Los autores clásicos lo son, precisamente, porque el trasfondo de los asuntos que trataron y también por la forma en que lo hicieron, no han quedado obsoletos a pesar del paso del tiempo. Sentaron cátedra, diríamos hoy, y de ellos podemos seguir aprendiendo, recordando nuestros orígenes, o reafirmando pensamientos, sentimientos y valores que parecen estar grabados en la naturaleza humana de forma casi indeleble. A causa de esa distancia temporal que les da la muerte, los clásicos están a salvo de las pequeñas o grandes miserias de la contemporaneidad, evitándoles el penoso espectáculo de prestarse a competir con autores vivos, aspirante ansiosos a premios literarios o reconocimientos académicos, olvidando que suelen estar casi siempre preconcedidos, o a descalificaciones de pseudo intelectuales del mundo del cine que pierden la vida, y la dignidad, esperando que el despreciado Hollywood los ‘oscarice’.

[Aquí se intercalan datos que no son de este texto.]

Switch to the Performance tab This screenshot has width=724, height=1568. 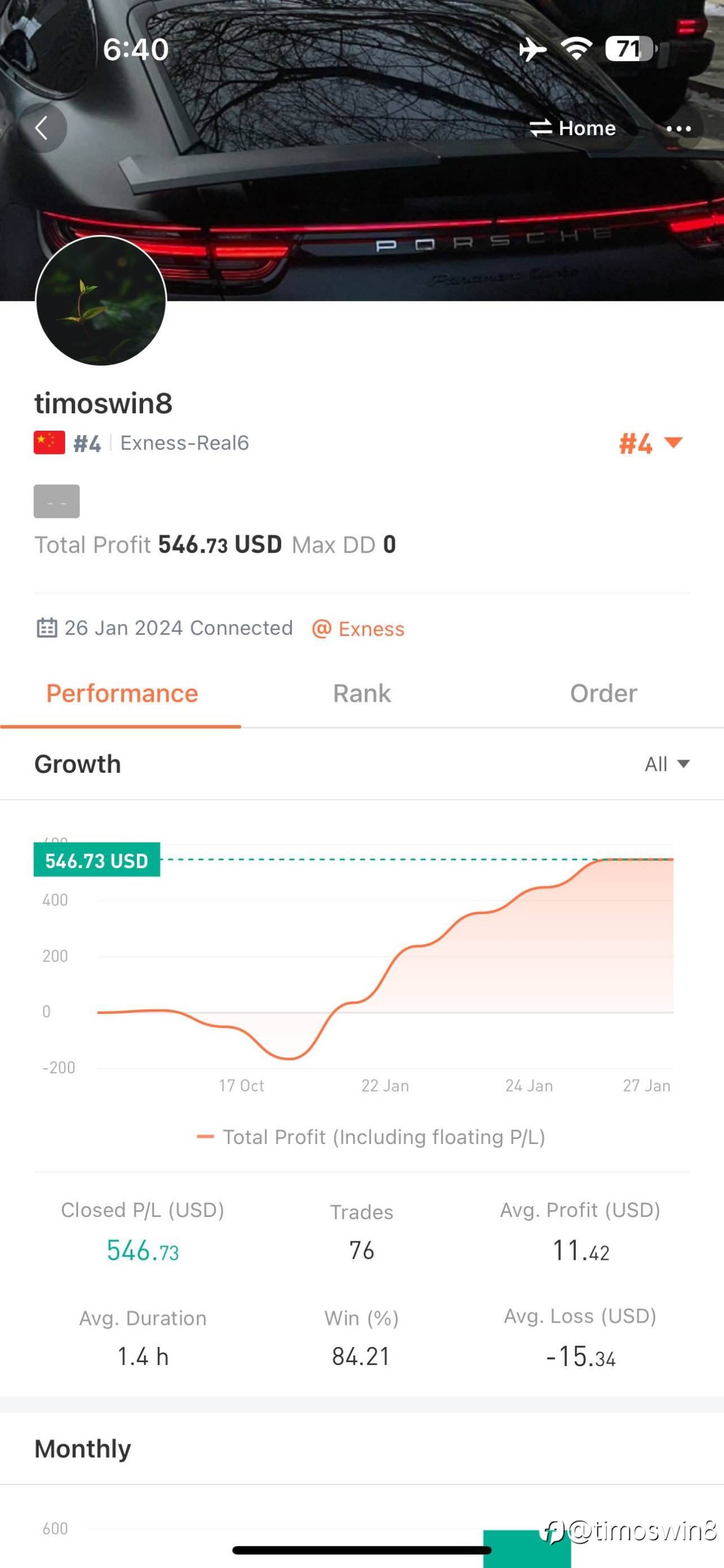[122, 694]
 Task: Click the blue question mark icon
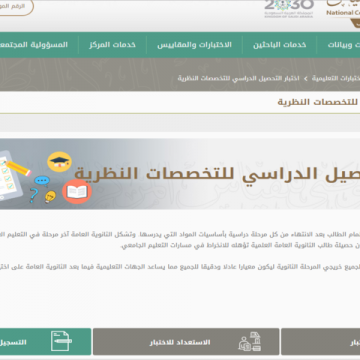coord(33,195)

En economía, o mejor en política económica, un autor clásico es sin duda Friedrich A. Hayek, reconocido en 1974 con el Premio Nobel de Economía y fallecido en 1992. En estos días estoy repasando uno de sus más conocidos libros ‘Camino de servidumbre’, escrito en 1944 y cuya última reimpresión en Alianza Editorial es del año 2005. Y como es un libro clásico, me permito recomendárselo a quien no lo haya leído. Seguro que después lo conservará en un lugar destacado de su librería, siempre que no sea de esos personajes, incluso autodenominados dirigentes empresariales, que compran los libros de pensamiento económico por metros.

En la página 35 de esa reedición citada, Hayek hace una interesante reflexión sobre la supuesta perversidad de los alemanes, recordando ahora que este libro se publicó en 1944, en plena II Guerra Mundial. Escribe el autor: “El problema no está en porqué los alemanes como tales, son perversos, … , sino en determinar las circunstancias que durante los últimos setenta años hicieron posible el crecimiento progresivo y la victoria final de un conjunto de ideas, y las causas de que, a la postre, esta victoria haya encumbrado a los elementos más perversos”.

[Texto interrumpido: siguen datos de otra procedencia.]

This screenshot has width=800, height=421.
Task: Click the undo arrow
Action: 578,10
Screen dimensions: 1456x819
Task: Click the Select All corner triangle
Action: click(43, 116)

Conviene también tener presente que la idea fuerza para Hayek, en este libro, es que el socialismo lleva a la servidumbre y que el conjunto de valores que permitieron el nacimiento del comunismo y del nacionalsocialismo fueron los mismos. También conviene precisar que en 1944 la palabra socialismo significaba comunismo. Hoy en día el comunismo está confundido, o muy cerca, de la extrema izquierda. En España tal vez esté representado por IU y que debido a su tradicional desunión genética, sus siglas son traducidas fonéticamente por algunos malévolos como Izquierda Hundida, con Llamazares disparatando, o Izquierda Ungida, la de un Julio Anguita levitando. El socialismo actual es una especie de pensamiento light intermedio entre el comunismo y el liberalismo clásico, intentando competir con el PP y los nacionalismos por ocupar el centro sociológico. Para Hayek, y afortunadamente cada día para muchas personas de bien más, amantes de la democracia y la libertad, “la alternativa de la economía dirigida (comunista y socialista) no es el laissez-faire, sino una estructura racional para el buen funcionamiento de la libre competencia”.

Si en la primera reflexión de Hayek citada aquí se sustituye la palabra ‘alemanes’ por ‘partidos políticos’, se obtiene la interesante y perturbadora pregunta de quién, cómo y porqué se confeccionan las listas electorales y cómo sus dirigentes han secuestrado la auténtica democracia y las ideas básicas de esos mismos partidos políticos. Y ahora que los partidos confeccionan sus listas electorales es cuando se hace tiempo presente el futuro vaticinado por Hayek en aquel pretérito pasado de 1944. Por esto mismo, precisamente, Hayek es un clásico que tiene que reeditar y vender la editorial que pasa por ser el cerebro del socialismo español.